- Location: Bolshaya Bronnaya Synagogue, Moscow, Russia
- Date: January 11, 2006; 20 years ago
- Weapon: Hunting knife
- Injured: 8
- Perpetrator: Alexandr Koptsev

= Bolshaya Bronnaya Synagogue stabbings =

2006 Stabbing incident at a Synagogue in Russia

On January 11, 2006, Alexandr Koptsev burst into Bolshaya Bronnaya Synagogue in Moscow, Russia during evening prayers and stabbed eight people with a hunting knife before being wrestled to the ground by the congregation's leader, Rabbi Yitzhak Kogan, and his son Yosef Kogan. Four of those injured were in serious condition.

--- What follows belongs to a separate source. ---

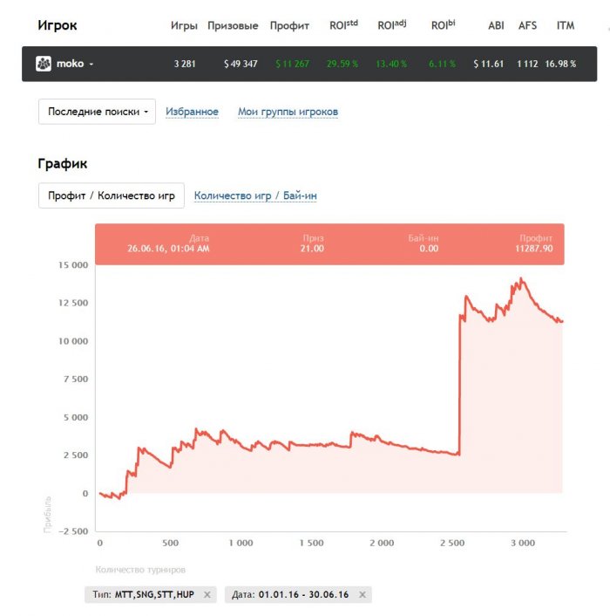The image size is (610, 616).
Task: Click the ROI adj column header
Action: coord(392,25)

After the incident, Russia's Chief Rabbi Berl Lazar announced he was cutting short a visit to Israel to return to Moscow. Lazar stated that the attack was a symptom of a general climate of intolerance and xenophobia in Russia. Rabbi Kogan and his son were later awarded a medal of bravery by President Vladimir Putin.

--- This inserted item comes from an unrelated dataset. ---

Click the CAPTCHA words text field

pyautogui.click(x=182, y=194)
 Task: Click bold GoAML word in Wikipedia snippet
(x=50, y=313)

On February 28, 2006, Koptsev pleaded not guilty of attempting to murder Jewish worshipers at a synagogue. The official charge against him was attempted murder "motivated by racial hatred", a charge that is rarely brought in Russian courts. Investigators found antisemitic and neo-pagan pamphlets in his home in addition to the Turner Diaries, but insist that he was acting alone. Koptsev admitted to adhering to Slavic neopaganism which he said was the genuine religion of the Slavs and convinced him of the need to "kill Jews".

He has been diagnosed with a schizophrenic disorder, but prosecutors said he was still fit to stand trial.

On March 27, 2006, Koptsev was sentenced to 13 years in prison and mandatory psychiatric treatment after being found guilty of attempted murder.

On April 4, 2006, Koptsev's lawyer, Vladimir Kirsanov, appealed to Russia's Supreme Court to have his client's sentence reduced, arguing he was mentally unstable, did not kill anyone, and did not cause any disabling injuries. Prosecution lawyers appealed to include the charge of inciting interethnic hatred, which was dropped by the court.